# Coaches of Broscience



## PillarofBalance (May 26, 2017)

This thread will be for shaming idiot coaches who push bullshit voodoo broscience nutritional "tricks" 

Good idea Zilla!

First up

Loud Performance Training and coach Derek Natcher
https://www.instagram.com/loudperformancetraining/

https://www.instagram.com/derock240/

Thinks reverse dieting figure competitors is a good idea, completing ignoring the fact that these women can take months and months to return to homeostasis. Their hormones remain out of balance and therefore they never really recover from their extremely low body fat conditioning. This makes adding muscle or physique changes impossible and dangerous.


----------



## DF (May 26, 2017)

Don't get me started.  My girlfriend is always trying to make me read about this diet & that diet.  The latest is the sweet potato diet.... I have no idea what that involves, but I'm sure it's shit like all the others.  She's been "trying" to lose 20lbs for 3 years now.  I go on a cut & take off 16lbs in 6 weeks.  I may have to take her out in her sleep.


----------



## PillarofBalance (May 26, 2017)

DF said:


> Don't get me started.  My girlfriend is always trying to make me read about this diet & that diet.  The latest is the sweet potato diet.... I have no idea what that involves, but I'm sure it's shit like all the others.  She's been "trying" to lose 20lbs for 3 years now.  I go on a cut & take off 16lbs in 6 weeks.  I may have to take her out in her sleep.
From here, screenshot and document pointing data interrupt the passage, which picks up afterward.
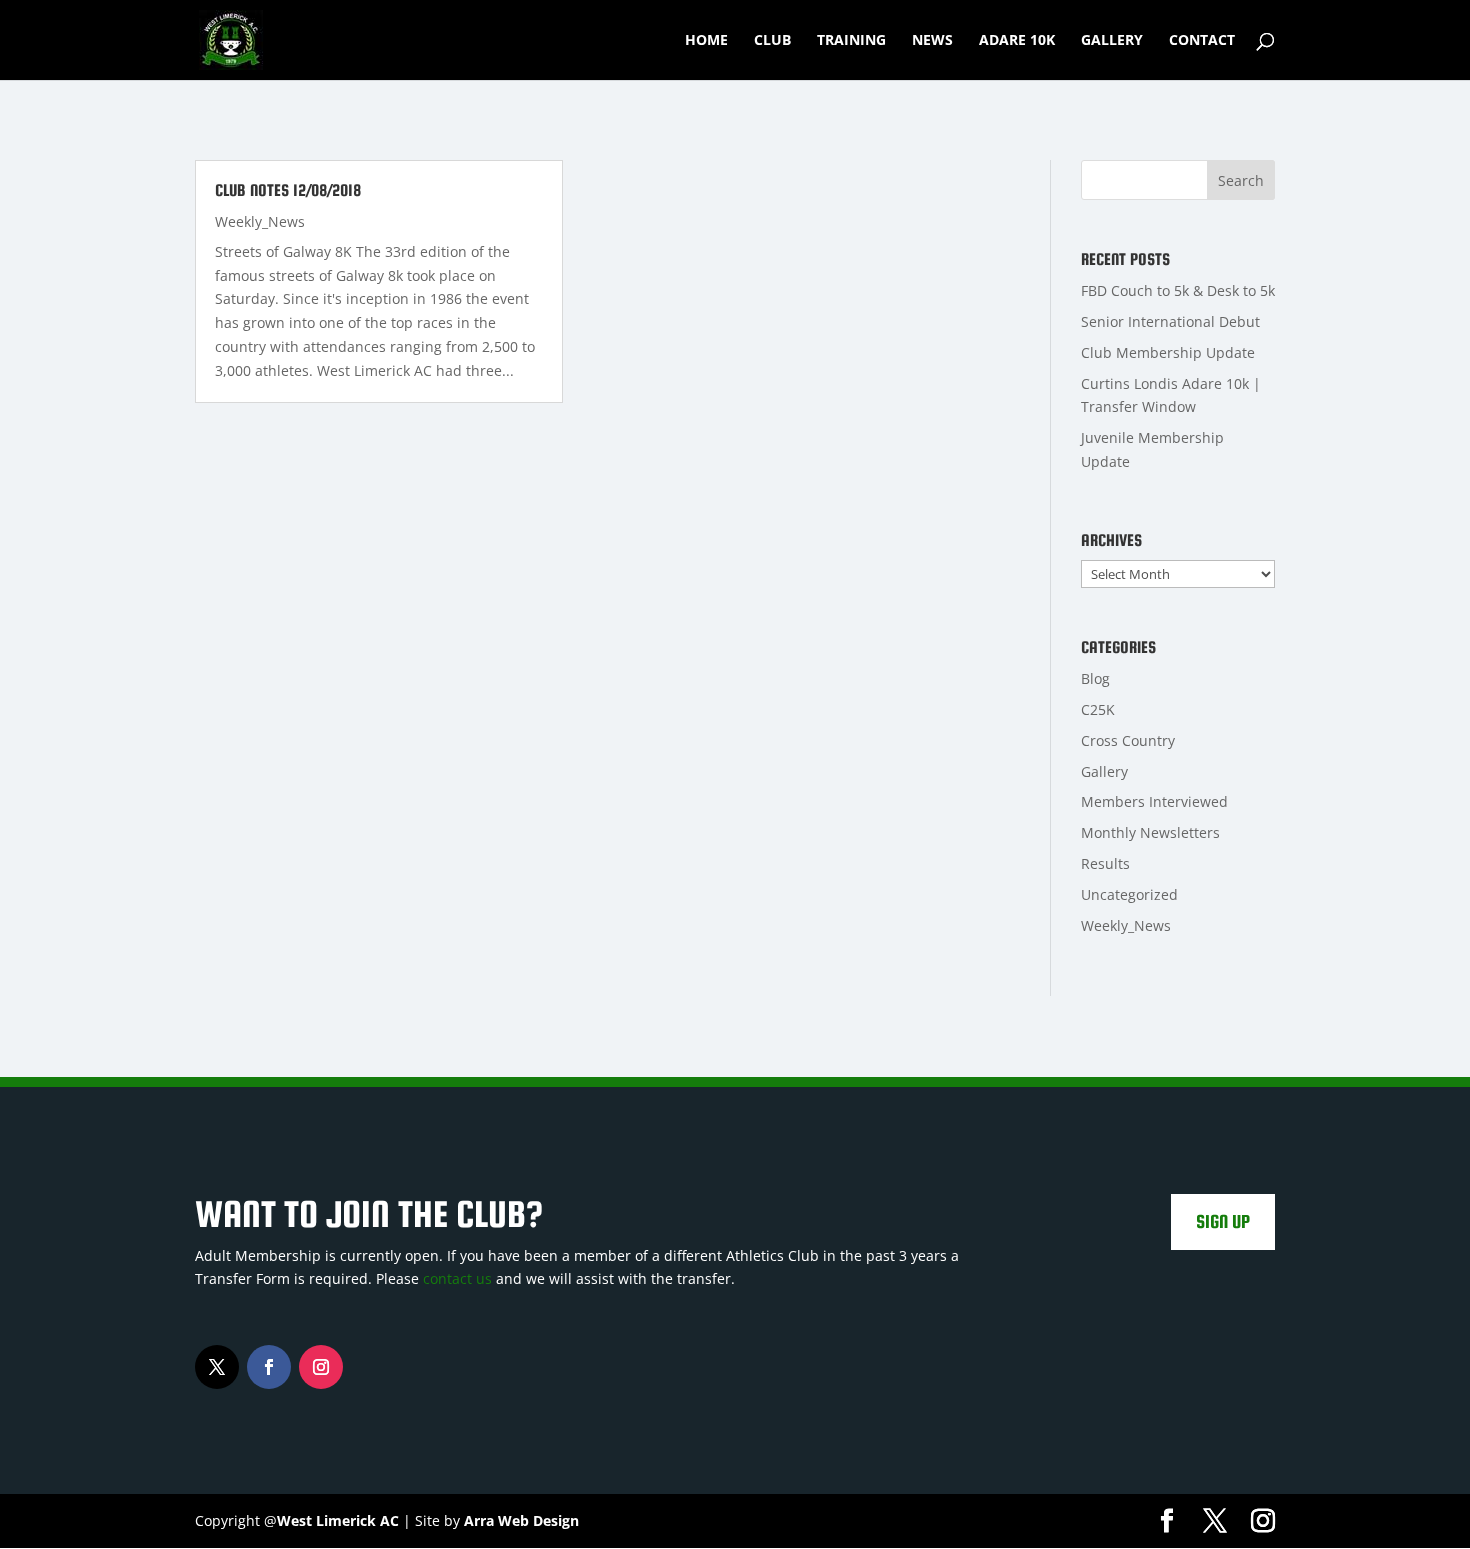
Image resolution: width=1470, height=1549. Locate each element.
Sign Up (1223, 1221)
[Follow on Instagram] (321, 1367)
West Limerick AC (338, 1520)
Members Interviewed (1154, 801)
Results (1105, 863)
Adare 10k (1017, 41)
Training (851, 41)
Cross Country (1128, 740)
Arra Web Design (521, 1520)
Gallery (1112, 41)
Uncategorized (1129, 894)
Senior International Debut (1170, 321)
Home (706, 41)
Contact (1202, 41)
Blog (1095, 678)
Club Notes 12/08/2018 (288, 190)
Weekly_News (260, 221)
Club (772, 41)
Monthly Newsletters (1150, 832)
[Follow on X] (217, 1367)
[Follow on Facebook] (269, 1367)
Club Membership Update (1168, 352)
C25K (1098, 709)
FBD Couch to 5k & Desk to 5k (1178, 290)
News (932, 41)
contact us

Tell her you have one weird trick and personal trainers hate you. Why? Because "reverse bulk" 

Then just tell her to eat less and call her saddlebags every time she eats.


----------



## Milo (May 26, 2017)

Would like to nominate POB. Insists that lifting up pieces of metal will magically make someones body larger than before.


----------



## ECKSRATED (May 26, 2017)

DF said:


> Don't get me started.  My girlfriend is always trying to make me read about this diet & that diet.  The latest is the sweet potato diet.... I have no idea what that involves, but I'm sure it's shit like all the others.  She's been "trying" to lose 20lbs for 3 years now.  I go on a cut & take off 16lbs in 6 weeks.  I may have to take her out in her sleep.
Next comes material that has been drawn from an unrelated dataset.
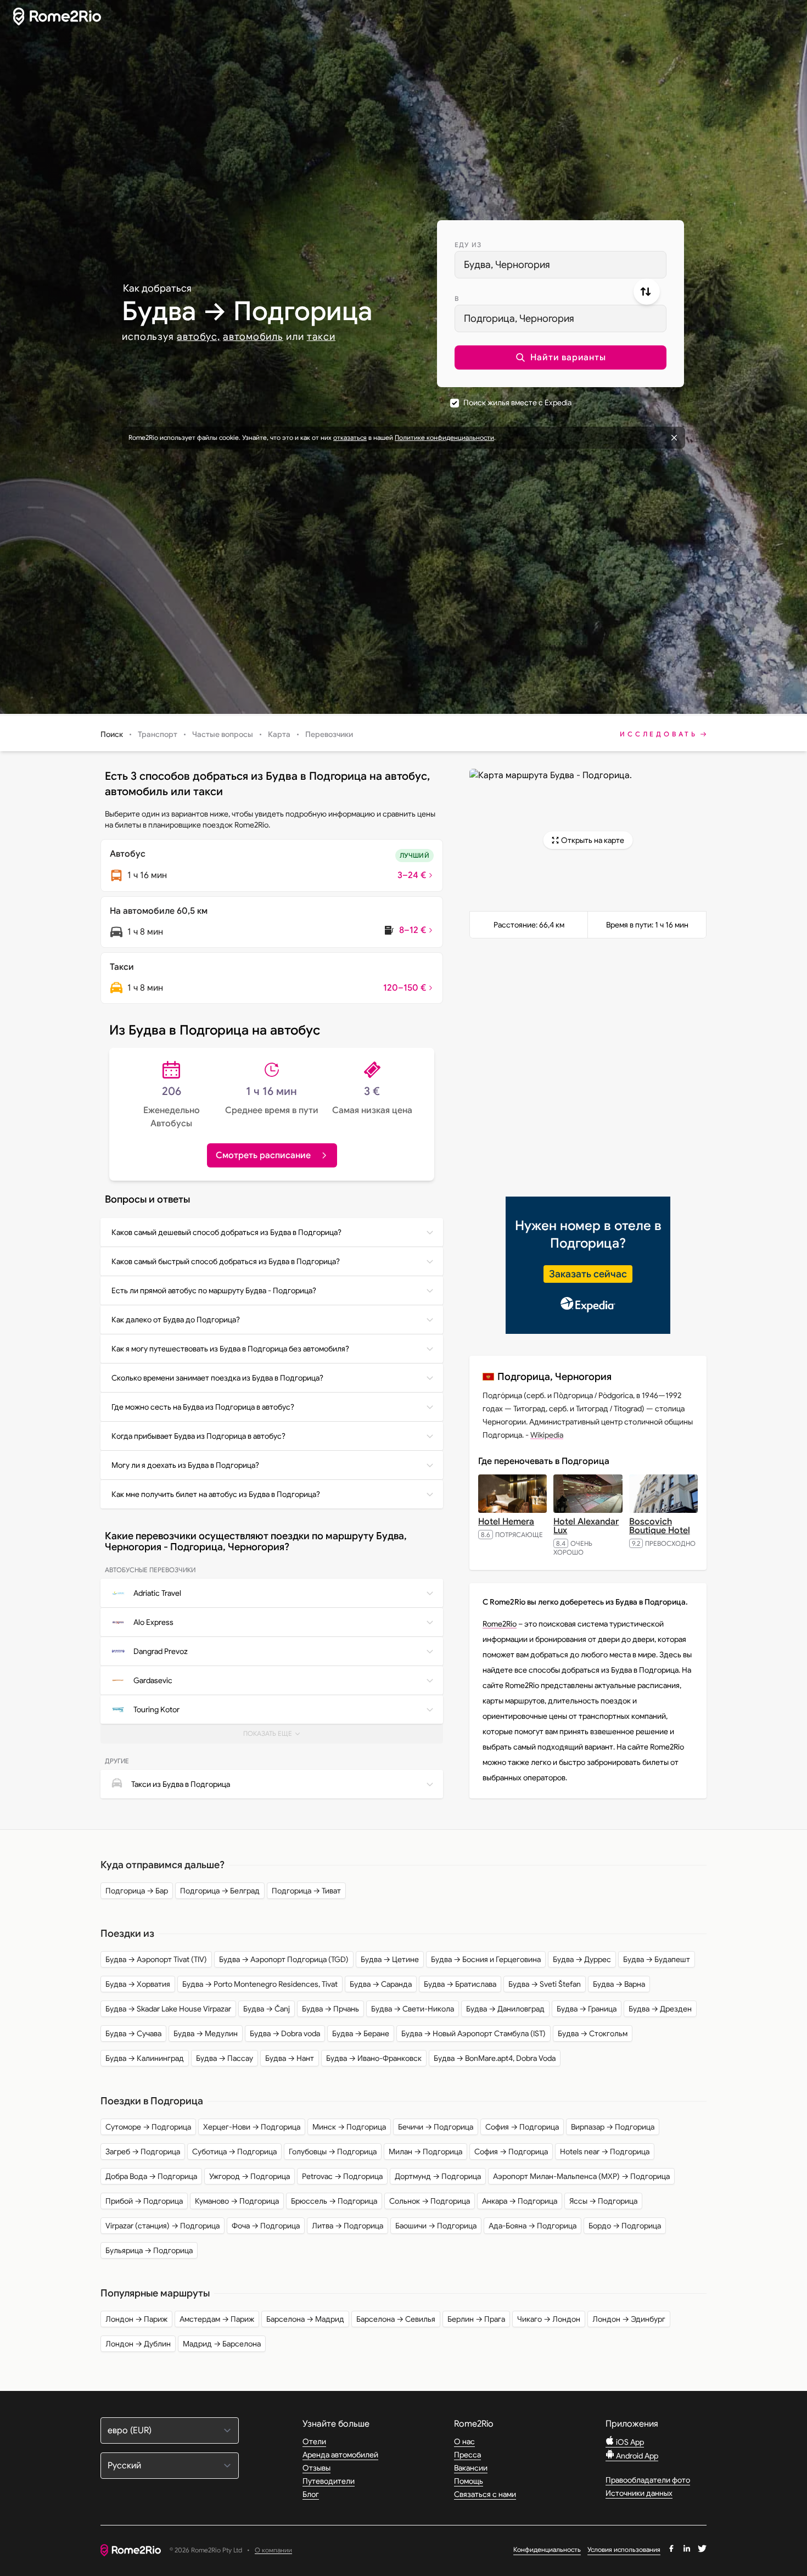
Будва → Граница (587, 2009)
A female friend at work is on the egg diet. Wtf. It's like 6 eggs a day and a bowl of oatmeal. ****ing retarded.


----------



## BigSwolePump (May 26, 2017)

Meat, egg and cheese diet....

Thats all you need to eat and you will lose millions of pounds.


----------



## ECKSRATED (May 27, 2017)

BigSwolePump said:


> Meat, egg and cheese diet....
> 
> Thats all you need to eat and you will lose millions of pounds.
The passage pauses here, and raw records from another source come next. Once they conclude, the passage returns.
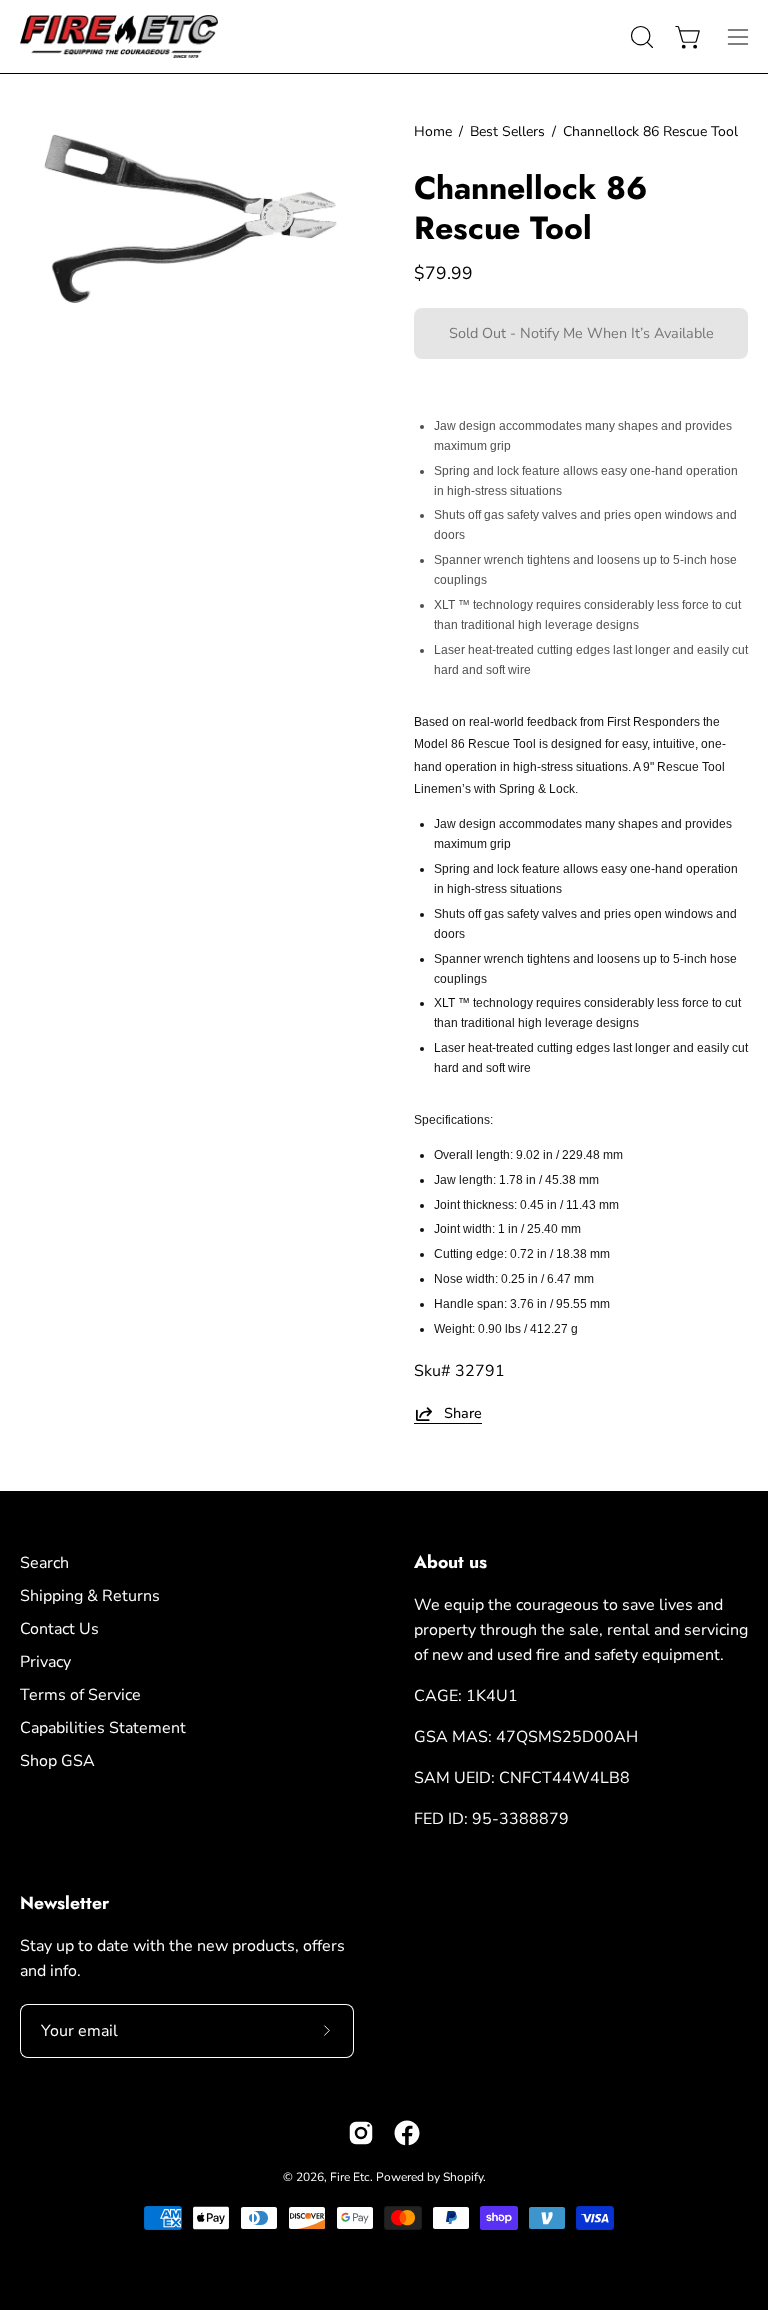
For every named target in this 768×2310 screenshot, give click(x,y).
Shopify (463, 2177)
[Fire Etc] (120, 36)
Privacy (45, 1662)
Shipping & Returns (90, 1596)
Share (463, 1413)
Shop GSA (57, 1761)
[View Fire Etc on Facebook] (407, 2133)
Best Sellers (507, 131)
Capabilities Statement (103, 1728)
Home (433, 131)
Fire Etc (350, 2177)
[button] (640, 37)
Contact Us (59, 1629)
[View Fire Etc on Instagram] (361, 2133)
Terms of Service (80, 1695)
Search (44, 1563)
I'm gonna write an article and say sucking dick burns more calories than any form of cardio out there and show it to my wife.


----------



## BigSwolePump (May 27, 2017)

ECKSRATED said:


> I'm gonna write an article and say sucking dick burns more calories than any form of cardio out there and show it to my wife.


When you are done, I am going to need a copy of that.


----------



## ECKSRATED (May 27, 2017)

BigSwolePump said:


> When you are done, I am going to need a copy of that.



Only my dick tho. Any other dick is fattening.


----------



## stonetag (May 27, 2017)

My wife complains that she cant lose 10 pounds, and says to me "I'll just be fat and sassy the rest of my life" and I tell her you were never sassy babe.


----------



## Milo (May 27, 2017)

stonetag said:


> My wife complains that she cant lose 10 pounds, and says to me "I'll just be fat and sassy the rest of my life" and I tell her you were never sassy babe.


I thought fat people were supposed to be jolly?


----------



## PillarofBalance (May 27, 2017)

Milo said:


> I thought fat people were supposed to be jolly?



If they are black they are sassy.


----------



## BRICKS (May 28, 2017)

I see it all the time at my work.  Nurses eating tiny salad for lunch, drinking green sh*t that looks like it can from the endoscopy room...  You look at them and you know they're not eating like that at home.


----------